• Supplied entries:
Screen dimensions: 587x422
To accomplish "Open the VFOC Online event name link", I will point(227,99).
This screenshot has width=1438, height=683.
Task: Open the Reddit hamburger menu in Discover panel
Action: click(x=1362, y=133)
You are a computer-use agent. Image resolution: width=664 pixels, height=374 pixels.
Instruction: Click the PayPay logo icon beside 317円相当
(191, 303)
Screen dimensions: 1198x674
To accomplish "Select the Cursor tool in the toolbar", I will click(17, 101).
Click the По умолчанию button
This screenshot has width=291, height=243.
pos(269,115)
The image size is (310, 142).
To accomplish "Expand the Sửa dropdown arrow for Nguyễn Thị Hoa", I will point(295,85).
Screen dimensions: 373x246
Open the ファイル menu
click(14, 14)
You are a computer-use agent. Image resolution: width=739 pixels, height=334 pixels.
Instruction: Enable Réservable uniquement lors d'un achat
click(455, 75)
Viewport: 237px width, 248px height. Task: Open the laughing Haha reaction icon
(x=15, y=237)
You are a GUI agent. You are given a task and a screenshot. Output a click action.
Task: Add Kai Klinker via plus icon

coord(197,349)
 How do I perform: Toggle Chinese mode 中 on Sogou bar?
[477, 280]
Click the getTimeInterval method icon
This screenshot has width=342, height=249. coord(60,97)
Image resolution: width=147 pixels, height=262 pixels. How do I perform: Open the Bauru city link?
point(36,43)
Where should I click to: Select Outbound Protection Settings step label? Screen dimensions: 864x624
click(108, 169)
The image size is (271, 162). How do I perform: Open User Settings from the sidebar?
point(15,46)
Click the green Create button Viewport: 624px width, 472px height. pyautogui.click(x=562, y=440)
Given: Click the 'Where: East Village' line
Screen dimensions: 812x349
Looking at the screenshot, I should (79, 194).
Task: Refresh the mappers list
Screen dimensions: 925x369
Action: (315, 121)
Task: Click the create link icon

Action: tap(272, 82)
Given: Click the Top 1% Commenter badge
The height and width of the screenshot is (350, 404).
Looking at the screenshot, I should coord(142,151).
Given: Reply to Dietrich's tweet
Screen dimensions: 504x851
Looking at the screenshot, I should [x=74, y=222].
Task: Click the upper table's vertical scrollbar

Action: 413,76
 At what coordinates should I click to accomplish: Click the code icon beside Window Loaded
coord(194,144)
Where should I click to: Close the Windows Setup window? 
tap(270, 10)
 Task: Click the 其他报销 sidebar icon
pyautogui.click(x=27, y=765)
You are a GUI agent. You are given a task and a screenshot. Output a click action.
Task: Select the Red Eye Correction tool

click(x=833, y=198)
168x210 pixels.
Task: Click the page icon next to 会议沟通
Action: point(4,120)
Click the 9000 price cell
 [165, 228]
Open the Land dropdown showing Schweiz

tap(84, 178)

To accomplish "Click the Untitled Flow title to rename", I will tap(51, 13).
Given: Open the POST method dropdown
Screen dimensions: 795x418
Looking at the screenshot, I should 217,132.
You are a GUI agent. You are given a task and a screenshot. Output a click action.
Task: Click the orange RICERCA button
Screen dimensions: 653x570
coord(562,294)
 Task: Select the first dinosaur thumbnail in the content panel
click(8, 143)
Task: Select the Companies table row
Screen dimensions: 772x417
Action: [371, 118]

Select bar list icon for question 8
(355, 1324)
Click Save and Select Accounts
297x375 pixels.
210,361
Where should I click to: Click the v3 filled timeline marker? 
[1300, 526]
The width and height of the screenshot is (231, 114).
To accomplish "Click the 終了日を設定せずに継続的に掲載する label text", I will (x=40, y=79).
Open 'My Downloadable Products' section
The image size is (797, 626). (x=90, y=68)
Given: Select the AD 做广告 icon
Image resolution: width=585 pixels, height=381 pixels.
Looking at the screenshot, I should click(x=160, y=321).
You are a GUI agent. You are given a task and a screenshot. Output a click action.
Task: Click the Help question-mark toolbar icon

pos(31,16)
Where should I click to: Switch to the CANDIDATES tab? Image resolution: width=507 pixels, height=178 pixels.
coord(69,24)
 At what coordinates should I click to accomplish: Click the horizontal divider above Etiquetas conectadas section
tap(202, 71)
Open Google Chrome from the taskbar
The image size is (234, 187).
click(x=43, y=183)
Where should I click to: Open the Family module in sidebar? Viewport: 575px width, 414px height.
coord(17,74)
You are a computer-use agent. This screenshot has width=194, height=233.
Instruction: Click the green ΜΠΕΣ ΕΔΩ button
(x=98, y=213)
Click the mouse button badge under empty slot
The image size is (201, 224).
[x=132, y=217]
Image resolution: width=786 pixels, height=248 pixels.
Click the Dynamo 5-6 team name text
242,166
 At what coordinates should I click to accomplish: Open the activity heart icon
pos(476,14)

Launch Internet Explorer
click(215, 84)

• Requirement: Find each line in the records holding the string "computer" and show it.

• Solution to this exercise:
You are a computer-use agent. Image resolution: width=664 pixels, height=374 pixels.
You are a computer-use agent. Image resolution: width=739 pixels, height=334 pixels.
You are a computer-use agent. This screenshot has width=194, height=233.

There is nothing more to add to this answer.